I am writing this article on the 6th April; the start of the new tax year. All the last minute tax planning has been completed and if it’s not done by now – it’s too late! Some of the changes in the last budget have now ‘gone live’ and we move forward with the new rules. Here are a few of the more interesting changes:

Personal Savings Allowance

All basic and higher rate tax payers now benefit from a tax free allowance on earnings from savings. Basic rate tax payers can earn up to £1,000 of savings interest without paying tax. Higher rate tax payers have a £500 allowance. This relates to the money you have ‘on deposit’ in bank and building society savings accounts. What it means is a basic rate tax payer earning interest of 1.5% on their savings will pay no tax on the interest as long as they have no more than c.£66,000 in the account.

Dividend Tax Free Allowance

Shareholders can now earn £5,000 in dividends per tax year, with no liability to tax. No tax will be deducted at source, and any dividends over that amount will be taxed at 7.5% for basic rate taxpayers and 32.5% for higher rate taxpayers. This will have an impact on people holding shares, as well as business owners who use dividends as a form of remuneration.

Personal Allowance

The personal allowance, above which you will start paying income tax is now £11,000. Higher rate tax payers will be those earning over £43,000.

Capital Gains Tax

A fall from 20% to 10% for basic rate tax payers and a similar 10% reduction to 18%  for higher rate tax payers. However note that if you are selling an ‘investment property’ the old rates still apply.

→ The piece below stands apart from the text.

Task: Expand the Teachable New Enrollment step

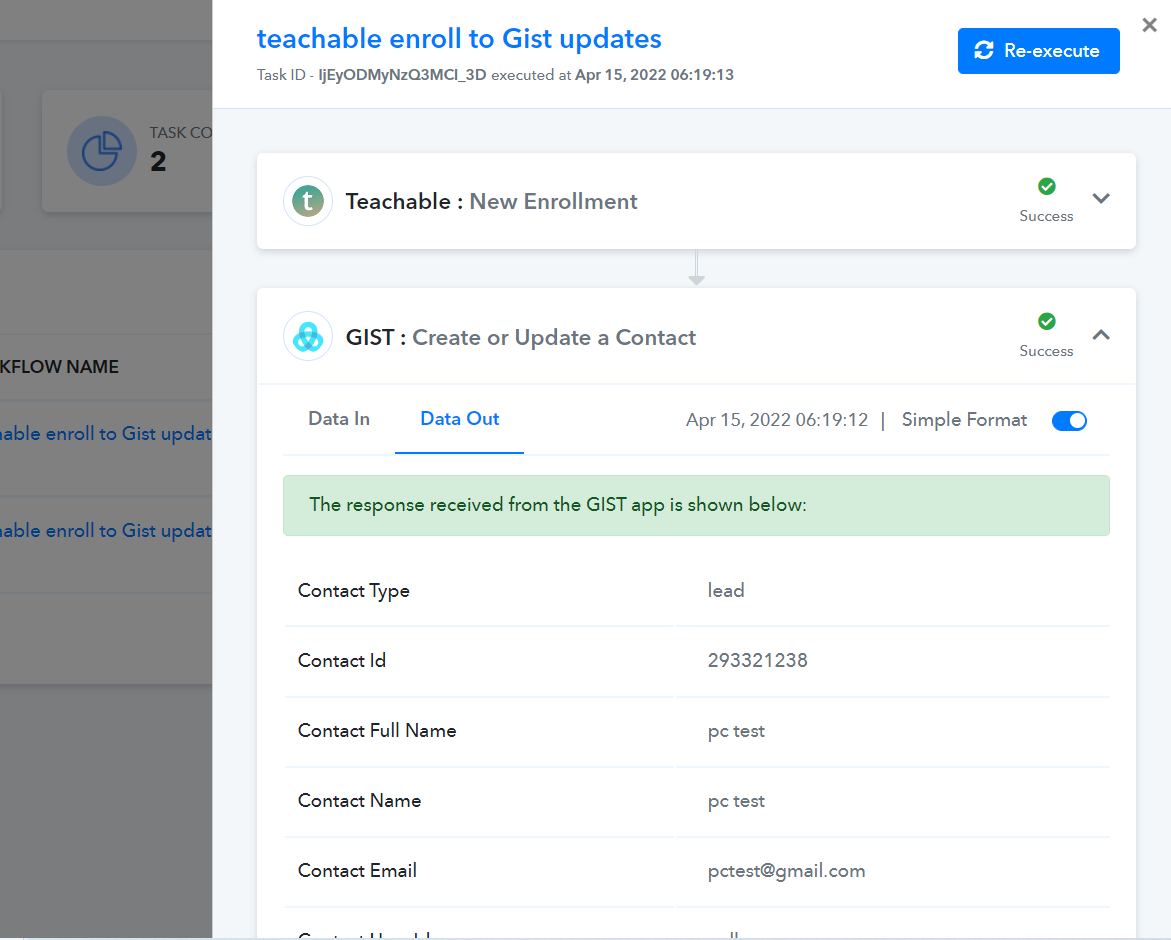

There are now numerous versions of ISA’s – ISA’s for general savings, for youngsters, for future house purchase, for retirement to mention just a few. I will cover this another time, but in the majority of cases ISA allowances are worth using as another way to accumulate wealth in a tax efficient manner. Because Cash ISA rates are lower than some ‘interest paying current accounts’ at the moment and with the personal savings allowance changes mentioned above, there is a dichotomy which needs exploring further which I will do next month.

Please be aware that none of the above constitutes financial advice. We recommend that you consider your existing investments and/or pensions and any new money you are thinking of investing and then take advice.

Author: Phil James, Grosvenor Consultancy Ltd

There are advantages and disadvantages to using all of these strategies and they depend on individual circumstances so don’t take action without seeking competent advice. Tax rules, rates and allowances are all subject to change. The Financial Conduct Authority does not regulate tax advice and some forms of offshore investments. The value of investments and the income from them can fall as well as rise and you may not get back the full amount you invested.